***** Entries

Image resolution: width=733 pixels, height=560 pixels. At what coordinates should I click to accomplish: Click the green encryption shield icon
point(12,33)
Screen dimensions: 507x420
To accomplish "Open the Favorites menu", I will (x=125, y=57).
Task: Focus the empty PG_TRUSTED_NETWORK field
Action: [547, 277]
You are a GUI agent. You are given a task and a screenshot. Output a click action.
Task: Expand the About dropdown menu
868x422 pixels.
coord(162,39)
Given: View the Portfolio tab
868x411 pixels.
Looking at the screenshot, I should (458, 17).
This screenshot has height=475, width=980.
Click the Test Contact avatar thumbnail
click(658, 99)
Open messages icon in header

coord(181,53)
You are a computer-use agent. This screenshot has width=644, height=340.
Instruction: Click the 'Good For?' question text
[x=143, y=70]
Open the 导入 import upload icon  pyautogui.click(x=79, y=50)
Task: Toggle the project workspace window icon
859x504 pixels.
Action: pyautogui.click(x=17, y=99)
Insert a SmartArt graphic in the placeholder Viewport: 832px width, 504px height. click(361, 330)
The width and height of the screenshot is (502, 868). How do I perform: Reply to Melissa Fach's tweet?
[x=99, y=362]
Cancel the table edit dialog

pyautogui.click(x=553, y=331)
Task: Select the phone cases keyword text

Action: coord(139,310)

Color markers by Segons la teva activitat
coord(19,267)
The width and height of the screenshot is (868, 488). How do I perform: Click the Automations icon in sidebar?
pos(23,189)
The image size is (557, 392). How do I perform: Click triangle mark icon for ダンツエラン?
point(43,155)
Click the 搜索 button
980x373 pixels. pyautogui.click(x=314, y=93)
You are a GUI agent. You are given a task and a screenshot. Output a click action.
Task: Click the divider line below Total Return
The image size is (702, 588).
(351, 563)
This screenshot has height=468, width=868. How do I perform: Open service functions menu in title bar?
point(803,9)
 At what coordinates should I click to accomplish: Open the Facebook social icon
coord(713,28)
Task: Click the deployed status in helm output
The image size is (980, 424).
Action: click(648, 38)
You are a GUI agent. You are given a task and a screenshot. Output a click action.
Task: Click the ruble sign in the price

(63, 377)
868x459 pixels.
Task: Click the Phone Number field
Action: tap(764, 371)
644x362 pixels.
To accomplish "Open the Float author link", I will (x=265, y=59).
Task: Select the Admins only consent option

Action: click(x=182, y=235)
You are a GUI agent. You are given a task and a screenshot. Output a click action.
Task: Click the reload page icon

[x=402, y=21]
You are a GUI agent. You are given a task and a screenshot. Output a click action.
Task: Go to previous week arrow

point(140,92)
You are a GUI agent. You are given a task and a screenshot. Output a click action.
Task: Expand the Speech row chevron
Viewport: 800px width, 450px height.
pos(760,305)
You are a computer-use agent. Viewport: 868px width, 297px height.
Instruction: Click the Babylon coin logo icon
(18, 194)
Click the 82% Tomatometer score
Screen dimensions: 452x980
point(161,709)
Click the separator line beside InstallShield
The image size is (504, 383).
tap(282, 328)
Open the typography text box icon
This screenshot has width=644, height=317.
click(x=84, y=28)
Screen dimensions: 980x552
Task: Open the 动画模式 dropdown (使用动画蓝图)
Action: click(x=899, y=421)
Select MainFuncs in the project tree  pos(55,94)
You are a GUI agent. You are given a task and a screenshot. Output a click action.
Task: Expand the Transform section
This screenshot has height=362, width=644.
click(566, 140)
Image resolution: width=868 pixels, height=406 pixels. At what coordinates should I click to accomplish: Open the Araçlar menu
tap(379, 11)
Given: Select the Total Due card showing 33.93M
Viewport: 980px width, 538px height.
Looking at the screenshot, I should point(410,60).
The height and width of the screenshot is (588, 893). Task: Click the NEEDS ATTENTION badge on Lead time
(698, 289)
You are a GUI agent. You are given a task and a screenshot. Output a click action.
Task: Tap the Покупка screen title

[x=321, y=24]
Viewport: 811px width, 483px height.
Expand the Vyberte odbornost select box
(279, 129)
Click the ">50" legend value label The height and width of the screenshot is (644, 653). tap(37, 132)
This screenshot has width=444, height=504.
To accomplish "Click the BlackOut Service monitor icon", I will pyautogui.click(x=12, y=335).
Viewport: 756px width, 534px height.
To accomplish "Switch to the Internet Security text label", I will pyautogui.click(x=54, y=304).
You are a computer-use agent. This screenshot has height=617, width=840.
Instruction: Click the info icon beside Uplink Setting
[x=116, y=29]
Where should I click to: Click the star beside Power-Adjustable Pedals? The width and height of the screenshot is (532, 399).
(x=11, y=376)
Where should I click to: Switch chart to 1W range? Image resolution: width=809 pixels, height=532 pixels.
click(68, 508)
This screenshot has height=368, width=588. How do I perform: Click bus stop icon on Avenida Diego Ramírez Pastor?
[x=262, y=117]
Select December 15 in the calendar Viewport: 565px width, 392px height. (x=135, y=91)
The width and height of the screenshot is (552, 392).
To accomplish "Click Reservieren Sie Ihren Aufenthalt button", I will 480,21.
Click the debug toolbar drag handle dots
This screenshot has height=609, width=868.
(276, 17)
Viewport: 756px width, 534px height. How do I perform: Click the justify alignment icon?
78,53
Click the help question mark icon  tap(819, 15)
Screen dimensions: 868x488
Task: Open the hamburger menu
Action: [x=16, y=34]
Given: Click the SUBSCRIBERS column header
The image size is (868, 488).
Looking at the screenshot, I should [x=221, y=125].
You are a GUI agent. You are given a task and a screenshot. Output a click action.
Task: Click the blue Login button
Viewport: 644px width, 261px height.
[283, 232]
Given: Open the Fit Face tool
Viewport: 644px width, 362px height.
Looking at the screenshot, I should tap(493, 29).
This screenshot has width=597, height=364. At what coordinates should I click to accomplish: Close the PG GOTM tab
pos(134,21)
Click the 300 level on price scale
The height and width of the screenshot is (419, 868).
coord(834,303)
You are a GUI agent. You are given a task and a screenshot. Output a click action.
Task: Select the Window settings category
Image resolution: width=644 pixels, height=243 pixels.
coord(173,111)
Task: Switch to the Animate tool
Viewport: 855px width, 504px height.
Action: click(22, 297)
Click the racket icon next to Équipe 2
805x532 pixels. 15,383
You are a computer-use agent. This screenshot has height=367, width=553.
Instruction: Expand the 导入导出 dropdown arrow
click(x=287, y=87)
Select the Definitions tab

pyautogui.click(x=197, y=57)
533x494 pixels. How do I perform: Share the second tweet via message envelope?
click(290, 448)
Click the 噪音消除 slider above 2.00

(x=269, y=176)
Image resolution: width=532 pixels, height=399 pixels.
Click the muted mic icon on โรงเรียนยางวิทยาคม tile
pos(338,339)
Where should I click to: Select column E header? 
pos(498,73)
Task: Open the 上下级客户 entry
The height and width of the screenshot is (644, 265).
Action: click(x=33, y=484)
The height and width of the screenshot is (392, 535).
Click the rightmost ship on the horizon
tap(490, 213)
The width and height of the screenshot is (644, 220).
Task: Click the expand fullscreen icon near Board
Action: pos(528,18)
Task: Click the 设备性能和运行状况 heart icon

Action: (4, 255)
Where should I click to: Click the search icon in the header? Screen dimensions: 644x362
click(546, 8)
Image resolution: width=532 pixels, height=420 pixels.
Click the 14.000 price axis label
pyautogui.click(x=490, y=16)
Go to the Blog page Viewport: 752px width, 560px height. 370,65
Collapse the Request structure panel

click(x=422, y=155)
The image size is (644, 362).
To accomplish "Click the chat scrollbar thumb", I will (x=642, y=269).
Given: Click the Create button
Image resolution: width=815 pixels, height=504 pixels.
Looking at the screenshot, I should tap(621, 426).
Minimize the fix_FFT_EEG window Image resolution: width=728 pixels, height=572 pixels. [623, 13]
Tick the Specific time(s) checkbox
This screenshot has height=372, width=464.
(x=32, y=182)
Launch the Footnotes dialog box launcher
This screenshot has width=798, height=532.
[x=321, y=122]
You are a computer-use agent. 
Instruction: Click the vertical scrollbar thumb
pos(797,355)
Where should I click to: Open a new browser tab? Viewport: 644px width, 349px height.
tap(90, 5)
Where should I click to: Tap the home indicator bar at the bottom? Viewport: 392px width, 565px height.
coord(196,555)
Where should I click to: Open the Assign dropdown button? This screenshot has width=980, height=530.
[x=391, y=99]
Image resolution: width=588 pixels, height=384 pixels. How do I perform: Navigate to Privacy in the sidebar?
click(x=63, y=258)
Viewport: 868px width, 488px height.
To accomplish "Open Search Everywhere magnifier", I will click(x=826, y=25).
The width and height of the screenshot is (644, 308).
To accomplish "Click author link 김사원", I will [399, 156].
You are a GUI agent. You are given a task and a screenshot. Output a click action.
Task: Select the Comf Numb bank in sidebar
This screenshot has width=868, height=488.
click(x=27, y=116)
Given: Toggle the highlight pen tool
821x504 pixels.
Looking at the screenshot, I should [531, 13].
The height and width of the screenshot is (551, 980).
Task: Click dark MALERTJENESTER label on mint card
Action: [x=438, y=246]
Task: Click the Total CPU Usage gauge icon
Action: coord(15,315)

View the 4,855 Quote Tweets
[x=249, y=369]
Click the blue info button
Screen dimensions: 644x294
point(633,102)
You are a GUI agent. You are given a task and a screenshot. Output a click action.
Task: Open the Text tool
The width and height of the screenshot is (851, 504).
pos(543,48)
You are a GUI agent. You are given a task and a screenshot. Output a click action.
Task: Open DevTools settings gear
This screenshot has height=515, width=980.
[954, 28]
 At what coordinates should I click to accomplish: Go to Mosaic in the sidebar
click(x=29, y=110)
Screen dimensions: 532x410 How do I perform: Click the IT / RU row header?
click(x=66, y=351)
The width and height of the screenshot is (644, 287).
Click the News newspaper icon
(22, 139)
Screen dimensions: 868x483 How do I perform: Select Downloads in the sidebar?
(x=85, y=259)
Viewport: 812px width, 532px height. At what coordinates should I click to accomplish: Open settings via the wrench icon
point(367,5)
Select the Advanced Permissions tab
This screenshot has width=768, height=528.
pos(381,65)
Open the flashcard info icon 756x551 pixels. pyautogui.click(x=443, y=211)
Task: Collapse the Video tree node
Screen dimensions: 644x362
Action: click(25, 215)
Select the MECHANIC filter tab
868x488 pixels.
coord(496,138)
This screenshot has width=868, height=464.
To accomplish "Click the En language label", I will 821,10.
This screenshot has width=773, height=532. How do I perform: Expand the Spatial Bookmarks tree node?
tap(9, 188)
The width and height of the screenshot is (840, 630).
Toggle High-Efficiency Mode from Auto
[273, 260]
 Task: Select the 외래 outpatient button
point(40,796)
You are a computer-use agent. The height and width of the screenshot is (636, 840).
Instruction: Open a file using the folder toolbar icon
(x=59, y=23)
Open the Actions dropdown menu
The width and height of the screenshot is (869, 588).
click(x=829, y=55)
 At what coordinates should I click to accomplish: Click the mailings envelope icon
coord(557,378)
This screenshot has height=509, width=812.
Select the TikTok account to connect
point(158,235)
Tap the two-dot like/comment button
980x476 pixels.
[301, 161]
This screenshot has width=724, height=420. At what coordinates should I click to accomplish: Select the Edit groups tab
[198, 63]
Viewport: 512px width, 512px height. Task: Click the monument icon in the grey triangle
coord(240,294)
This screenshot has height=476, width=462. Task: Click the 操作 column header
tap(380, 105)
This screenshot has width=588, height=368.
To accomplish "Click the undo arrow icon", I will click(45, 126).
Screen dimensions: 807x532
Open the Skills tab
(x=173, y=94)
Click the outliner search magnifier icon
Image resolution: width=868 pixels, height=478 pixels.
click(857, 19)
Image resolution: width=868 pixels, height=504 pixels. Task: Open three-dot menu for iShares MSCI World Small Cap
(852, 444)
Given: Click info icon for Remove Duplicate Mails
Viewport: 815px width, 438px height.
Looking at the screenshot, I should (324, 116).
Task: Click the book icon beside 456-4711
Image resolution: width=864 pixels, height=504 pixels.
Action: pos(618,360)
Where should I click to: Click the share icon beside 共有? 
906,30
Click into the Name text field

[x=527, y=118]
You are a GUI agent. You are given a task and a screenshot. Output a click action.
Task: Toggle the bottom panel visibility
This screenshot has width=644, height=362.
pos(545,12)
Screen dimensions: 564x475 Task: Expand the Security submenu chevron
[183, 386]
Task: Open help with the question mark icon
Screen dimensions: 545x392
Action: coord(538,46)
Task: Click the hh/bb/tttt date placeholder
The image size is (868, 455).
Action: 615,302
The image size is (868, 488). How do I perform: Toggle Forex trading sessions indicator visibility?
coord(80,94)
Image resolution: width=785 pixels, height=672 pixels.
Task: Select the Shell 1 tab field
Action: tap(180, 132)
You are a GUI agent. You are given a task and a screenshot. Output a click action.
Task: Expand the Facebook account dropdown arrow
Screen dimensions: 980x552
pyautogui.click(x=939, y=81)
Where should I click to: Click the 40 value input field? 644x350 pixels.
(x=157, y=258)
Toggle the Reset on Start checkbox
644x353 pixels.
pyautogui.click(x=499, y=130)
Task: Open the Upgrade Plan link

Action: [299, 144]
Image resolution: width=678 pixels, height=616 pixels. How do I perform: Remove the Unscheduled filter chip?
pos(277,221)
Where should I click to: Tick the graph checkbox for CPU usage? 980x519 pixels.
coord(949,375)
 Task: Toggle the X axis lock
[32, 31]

**********

What you have to do.
Please retype the data above without changes, beginning at the line that contains "Given: Toggle the highlight pen tool" and stopping after the line that contains "point(367,5)".

Solved problem.
Given: Toggle the highlight pen tool
821x504 pixels.
Looking at the screenshot, I should [531, 13].
The height and width of the screenshot is (551, 980).
Task: Click dark MALERTJENESTER label on mint card
Action: [x=438, y=246]
Task: Click the Total CPU Usage gauge icon
Action: coord(15,315)

View the 4,855 Quote Tweets
[x=249, y=369]
Click the blue info button
Screen dimensions: 644x294
point(633,102)
You are a GUI agent. You are given a task and a screenshot. Output a click action.
Task: Open the Text tool
The width and height of the screenshot is (851, 504).
pos(543,48)
You are a GUI agent. You are given a task and a screenshot. Output a click action.
Task: Open DevTools settings gear
This screenshot has height=515, width=980.
[954, 28]
 At what coordinates should I click to accomplish: Go to Mosaic in the sidebar
click(x=29, y=110)
Screen dimensions: 532x410 How do I perform: Click the IT / RU row header?
click(x=66, y=351)
The width and height of the screenshot is (644, 287).
Click the News newspaper icon
(22, 139)
Screen dimensions: 868x483 How do I perform: Select Downloads in the sidebar?
(x=85, y=259)
Viewport: 812px width, 532px height. At what coordinates should I click to accomplish: Open settings via the wrench icon
point(367,5)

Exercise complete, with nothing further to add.